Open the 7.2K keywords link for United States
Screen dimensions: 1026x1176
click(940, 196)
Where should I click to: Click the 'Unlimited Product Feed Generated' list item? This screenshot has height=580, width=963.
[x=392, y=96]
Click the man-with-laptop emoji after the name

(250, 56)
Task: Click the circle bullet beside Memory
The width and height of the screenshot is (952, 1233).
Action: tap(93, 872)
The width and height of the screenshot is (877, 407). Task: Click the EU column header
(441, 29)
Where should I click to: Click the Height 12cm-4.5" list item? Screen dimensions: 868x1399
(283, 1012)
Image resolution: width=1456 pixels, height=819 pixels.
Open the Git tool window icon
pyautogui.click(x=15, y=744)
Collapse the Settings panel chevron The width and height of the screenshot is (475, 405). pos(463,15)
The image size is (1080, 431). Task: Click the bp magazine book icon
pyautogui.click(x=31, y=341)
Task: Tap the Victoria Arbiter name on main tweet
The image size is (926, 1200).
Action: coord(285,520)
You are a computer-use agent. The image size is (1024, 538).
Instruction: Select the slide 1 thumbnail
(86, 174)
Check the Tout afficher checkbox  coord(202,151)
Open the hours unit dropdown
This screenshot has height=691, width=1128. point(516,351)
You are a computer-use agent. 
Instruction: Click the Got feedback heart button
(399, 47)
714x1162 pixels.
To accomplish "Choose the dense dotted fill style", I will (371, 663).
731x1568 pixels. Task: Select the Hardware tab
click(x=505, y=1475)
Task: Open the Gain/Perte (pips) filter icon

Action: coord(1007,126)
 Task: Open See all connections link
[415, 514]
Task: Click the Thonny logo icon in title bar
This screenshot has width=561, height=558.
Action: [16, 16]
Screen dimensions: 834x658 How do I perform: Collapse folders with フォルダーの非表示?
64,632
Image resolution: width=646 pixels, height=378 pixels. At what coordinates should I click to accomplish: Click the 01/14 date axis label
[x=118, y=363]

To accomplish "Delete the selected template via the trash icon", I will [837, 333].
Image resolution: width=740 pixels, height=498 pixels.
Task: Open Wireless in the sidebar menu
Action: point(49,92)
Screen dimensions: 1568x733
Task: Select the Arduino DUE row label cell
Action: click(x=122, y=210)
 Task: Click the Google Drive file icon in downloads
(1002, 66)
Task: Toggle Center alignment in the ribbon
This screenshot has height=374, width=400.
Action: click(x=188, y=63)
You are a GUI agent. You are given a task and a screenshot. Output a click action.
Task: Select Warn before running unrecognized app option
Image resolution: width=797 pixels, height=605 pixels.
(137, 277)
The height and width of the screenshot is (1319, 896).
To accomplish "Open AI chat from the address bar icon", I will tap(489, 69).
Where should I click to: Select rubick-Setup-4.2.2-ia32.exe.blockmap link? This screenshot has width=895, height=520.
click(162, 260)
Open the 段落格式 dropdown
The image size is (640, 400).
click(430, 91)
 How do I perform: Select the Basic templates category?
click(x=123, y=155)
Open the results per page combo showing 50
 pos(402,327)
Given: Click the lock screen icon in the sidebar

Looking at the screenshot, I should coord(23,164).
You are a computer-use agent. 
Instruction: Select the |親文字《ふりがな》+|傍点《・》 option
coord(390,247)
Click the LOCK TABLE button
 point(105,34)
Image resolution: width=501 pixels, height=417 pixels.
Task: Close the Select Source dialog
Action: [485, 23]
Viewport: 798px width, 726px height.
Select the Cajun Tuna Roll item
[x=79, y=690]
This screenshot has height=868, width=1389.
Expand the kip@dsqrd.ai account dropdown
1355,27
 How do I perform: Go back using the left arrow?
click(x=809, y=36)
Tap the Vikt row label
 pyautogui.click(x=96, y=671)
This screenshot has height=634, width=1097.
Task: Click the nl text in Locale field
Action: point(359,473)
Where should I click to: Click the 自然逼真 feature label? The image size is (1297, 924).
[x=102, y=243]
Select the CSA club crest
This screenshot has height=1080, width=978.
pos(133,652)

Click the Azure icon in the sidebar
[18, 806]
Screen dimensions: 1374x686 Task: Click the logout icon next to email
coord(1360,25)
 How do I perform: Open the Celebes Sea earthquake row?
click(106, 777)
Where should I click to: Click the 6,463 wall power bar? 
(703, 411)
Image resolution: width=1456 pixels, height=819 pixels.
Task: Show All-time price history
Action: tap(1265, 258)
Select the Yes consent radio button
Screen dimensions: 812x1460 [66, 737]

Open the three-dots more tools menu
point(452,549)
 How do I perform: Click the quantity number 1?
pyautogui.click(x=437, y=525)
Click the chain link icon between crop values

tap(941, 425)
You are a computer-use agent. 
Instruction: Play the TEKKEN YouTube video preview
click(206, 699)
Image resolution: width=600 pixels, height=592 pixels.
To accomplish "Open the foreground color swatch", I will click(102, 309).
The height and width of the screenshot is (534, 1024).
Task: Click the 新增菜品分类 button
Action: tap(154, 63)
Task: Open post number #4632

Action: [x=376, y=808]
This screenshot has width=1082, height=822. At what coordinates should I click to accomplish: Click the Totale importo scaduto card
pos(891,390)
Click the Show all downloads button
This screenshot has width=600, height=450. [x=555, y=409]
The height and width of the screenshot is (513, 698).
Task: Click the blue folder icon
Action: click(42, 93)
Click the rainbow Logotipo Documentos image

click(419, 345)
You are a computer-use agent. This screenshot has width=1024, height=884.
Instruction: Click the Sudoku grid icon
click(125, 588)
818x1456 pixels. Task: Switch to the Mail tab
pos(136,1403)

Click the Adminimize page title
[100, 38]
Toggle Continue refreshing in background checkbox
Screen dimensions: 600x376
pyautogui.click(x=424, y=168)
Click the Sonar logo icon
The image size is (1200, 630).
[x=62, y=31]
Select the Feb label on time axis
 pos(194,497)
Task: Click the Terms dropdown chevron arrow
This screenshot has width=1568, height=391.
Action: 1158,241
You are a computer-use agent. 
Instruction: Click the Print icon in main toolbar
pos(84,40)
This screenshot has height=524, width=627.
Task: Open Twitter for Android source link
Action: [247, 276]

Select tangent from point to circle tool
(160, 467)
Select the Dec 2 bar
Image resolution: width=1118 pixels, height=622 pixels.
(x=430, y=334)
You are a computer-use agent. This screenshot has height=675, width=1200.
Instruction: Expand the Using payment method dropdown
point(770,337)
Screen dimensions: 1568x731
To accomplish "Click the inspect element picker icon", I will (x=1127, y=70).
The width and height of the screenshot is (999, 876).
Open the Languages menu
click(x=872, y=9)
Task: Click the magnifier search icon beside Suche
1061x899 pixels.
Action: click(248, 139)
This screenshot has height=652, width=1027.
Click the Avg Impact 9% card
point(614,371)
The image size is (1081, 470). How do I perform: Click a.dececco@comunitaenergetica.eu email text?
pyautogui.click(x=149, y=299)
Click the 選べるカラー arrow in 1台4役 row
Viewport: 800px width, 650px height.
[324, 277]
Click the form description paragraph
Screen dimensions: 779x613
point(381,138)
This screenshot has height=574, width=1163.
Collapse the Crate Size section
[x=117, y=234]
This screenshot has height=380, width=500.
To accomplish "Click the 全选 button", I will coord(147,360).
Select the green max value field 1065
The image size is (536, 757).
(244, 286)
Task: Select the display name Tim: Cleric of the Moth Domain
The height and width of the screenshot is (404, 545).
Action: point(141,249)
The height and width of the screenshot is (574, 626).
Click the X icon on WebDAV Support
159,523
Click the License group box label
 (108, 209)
- - - -
### [Assignment]
In full and exactly, transcribe the material above.

### [Solved exercise]
Open the 7.2K keywords link for United States
Screen dimensions: 1026x1176
click(940, 196)
Where should I click to: Click the 'Unlimited Product Feed Generated' list item? This screenshot has height=580, width=963.
[x=392, y=96]
Click the man-with-laptop emoji after the name

(250, 56)
Task: Click the circle bullet beside Memory
The width and height of the screenshot is (952, 1233).
Action: tap(93, 872)
The width and height of the screenshot is (877, 407). Task: Click the EU column header
(441, 29)
Where should I click to: Click the Height 12cm-4.5" list item? Screen dimensions: 868x1399
(283, 1012)
Image resolution: width=1456 pixels, height=819 pixels.
Open the Git tool window icon
pyautogui.click(x=15, y=744)
Collapse the Settings panel chevron The width and height of the screenshot is (475, 405). pos(463,15)
The image size is (1080, 431). Task: Click the bp magazine book icon
pyautogui.click(x=31, y=341)
Task: Tap the Victoria Arbiter name on main tweet
The image size is (926, 1200).
Action: coord(285,520)
You are a computer-use agent. The image size is (1024, 538).
Instruction: Select the slide 1 thumbnail
(86, 174)
Check the Tout afficher checkbox  coord(202,151)
Open the hours unit dropdown
This screenshot has height=691, width=1128. point(516,351)
You are a computer-use agent. 
Instruction: Click the Got feedback heart button
(399, 47)
714x1162 pixels.
To accomplish "Choose the dense dotted fill style", I will (371, 663).
731x1568 pixels. Task: Select the Hardware tab
click(x=505, y=1475)
Task: Open the Gain/Perte (pips) filter icon

Action: coord(1007,126)
 Task: Open See all connections link
[415, 514]
Task: Click the Thonny logo icon in title bar
This screenshot has width=561, height=558.
Action: [16, 16]
Screen dimensions: 834x658 How do I perform: Collapse folders with フォルダーの非表示?
64,632
Image resolution: width=646 pixels, height=378 pixels. At what coordinates should I click to accomplish: Click the 01/14 date axis label
[x=118, y=363]

To accomplish "Delete the selected template via the trash icon", I will [837, 333].
Image resolution: width=740 pixels, height=498 pixels.
Task: Open Wireless in the sidebar menu
Action: point(49,92)
Screen dimensions: 1568x733
Task: Select the Arduino DUE row label cell
Action: click(x=122, y=210)
 Task: Click the Google Drive file icon in downloads
(1002, 66)
Task: Toggle Center alignment in the ribbon
This screenshot has height=374, width=400.
Action: click(x=188, y=63)
You are a GUI agent. You are given a task and a screenshot. Output a click action.
Task: Select Warn before running unrecognized app option
Image resolution: width=797 pixels, height=605 pixels.
(137, 277)
The height and width of the screenshot is (1319, 896).
To accomplish "Open AI chat from the address bar icon", I will tap(489, 69).
Where should I click to: Select rubick-Setup-4.2.2-ia32.exe.blockmap link? This screenshot has width=895, height=520.
click(162, 260)
Open the 段落格式 dropdown
The image size is (640, 400).
click(430, 91)
 How do I perform: Select the Basic templates category?
click(x=123, y=155)
Open the results per page combo showing 50
 pos(402,327)
Given: Click the lock screen icon in the sidebar

Looking at the screenshot, I should coord(23,164).
You are a computer-use agent. 
Instruction: Select the |親文字《ふりがな》+|傍点《・》 option
coord(390,247)
Click the LOCK TABLE button
 point(105,34)
Image resolution: width=501 pixels, height=417 pixels.
Task: Close the Select Source dialog
Action: [485, 23]
Viewport: 798px width, 726px height.
Select the Cajun Tuna Roll item
[x=79, y=690]
This screenshot has height=868, width=1389.
Expand the kip@dsqrd.ai account dropdown
1355,27
 How do I perform: Go back using the left arrow?
click(x=809, y=36)
Tap the Vikt row label
 pyautogui.click(x=96, y=671)
This screenshot has height=634, width=1097.
Task: Click the nl text in Locale field
Action: point(359,473)
Where should I click to: Click the 自然逼真 feature label? The image size is (1297, 924).
[x=102, y=243]
Select the CSA club crest
This screenshot has height=1080, width=978.
pos(133,652)

Click the Azure icon in the sidebar
[18, 806]
Screen dimensions: 1374x686 Task: Click the logout icon next to email
coord(1360,25)
 How do I perform: Open the Celebes Sea earthquake row?
click(106, 777)
Where should I click to: Click the 6,463 wall power bar? 
(703, 411)
Image resolution: width=1456 pixels, height=819 pixels.
Task: Show All-time price history
Action: tap(1265, 258)
Select the Yes consent radio button
Screen dimensions: 812x1460 [66, 737]

Open the three-dots more tools menu
point(452,549)
 How do I perform: Click the quantity number 1?
pyautogui.click(x=437, y=525)
Click the chain link icon between crop values

tap(941, 425)
You are a computer-use agent. 
Instruction: Play the TEKKEN YouTube video preview
click(206, 699)
Image resolution: width=600 pixels, height=592 pixels.
To accomplish "Open the foreground color swatch", I will click(102, 309).
The height and width of the screenshot is (534, 1024).
Task: Click the 新增菜品分类 button
Action: tap(154, 63)
Task: Open post number #4632

Action: [x=376, y=808]
This screenshot has width=1082, height=822. At what coordinates should I click to accomplish: Click the Totale importo scaduto card
pos(891,390)
Click the Show all downloads button
This screenshot has width=600, height=450. [x=555, y=409]
The height and width of the screenshot is (513, 698).
Task: Click the blue folder icon
Action: click(42, 93)
Click the rainbow Logotipo Documentos image

click(419, 345)
You are a computer-use agent. This screenshot has width=1024, height=884.
Instruction: Click the Sudoku grid icon
click(125, 588)
818x1456 pixels. Task: Switch to the Mail tab
pos(136,1403)

Click the Adminimize page title
[100, 38]
Toggle Continue refreshing in background checkbox
Screen dimensions: 600x376
pyautogui.click(x=424, y=168)
Click the Sonar logo icon
The image size is (1200, 630).
[x=62, y=31]
Select the Feb label on time axis
 pos(194,497)
Task: Click the Terms dropdown chevron arrow
This screenshot has width=1568, height=391.
Action: 1158,241
You are a computer-use agent. 
Instruction: Click the Print icon in main toolbar
pos(84,40)
This screenshot has height=524, width=627.
Task: Open Twitter for Android source link
Action: [247, 276]

Select tangent from point to circle tool
(160, 467)
Select the Dec 2 bar
Image resolution: width=1118 pixels, height=622 pixels.
(x=430, y=334)
You are a computer-use agent. This screenshot has height=675, width=1200.
Instruction: Expand the Using payment method dropdown
point(770,337)
Screen dimensions: 1568x731
To accomplish "Click the inspect element picker icon", I will (x=1127, y=70).
The width and height of the screenshot is (999, 876).
Open the Languages menu
click(x=872, y=9)
Task: Click the magnifier search icon beside Suche
1061x899 pixels.
Action: click(248, 139)
This screenshot has height=652, width=1027.
Click the Avg Impact 9% card
point(614,371)
The image size is (1081, 470). How do I perform: Click a.dececco@comunitaenergetica.eu email text?
pyautogui.click(x=149, y=299)
Click the 選べるカラー arrow in 1台4役 row
Viewport: 800px width, 650px height.
[324, 277]
Click the form description paragraph
Screen dimensions: 779x613
point(381,138)
This screenshot has height=574, width=1163.
Collapse the Crate Size section
[x=117, y=234]
This screenshot has height=380, width=500.
To accomplish "Click the 全选 button", I will coord(147,360).
Select the green max value field 1065
The image size is (536, 757).
(244, 286)
Task: Select the display name Tim: Cleric of the Moth Domain
The height and width of the screenshot is (404, 545).
Action: point(141,249)
The height and width of the screenshot is (574, 626).
Click the X icon on WebDAV Support
159,523
Click the License group box label
 (108, 209)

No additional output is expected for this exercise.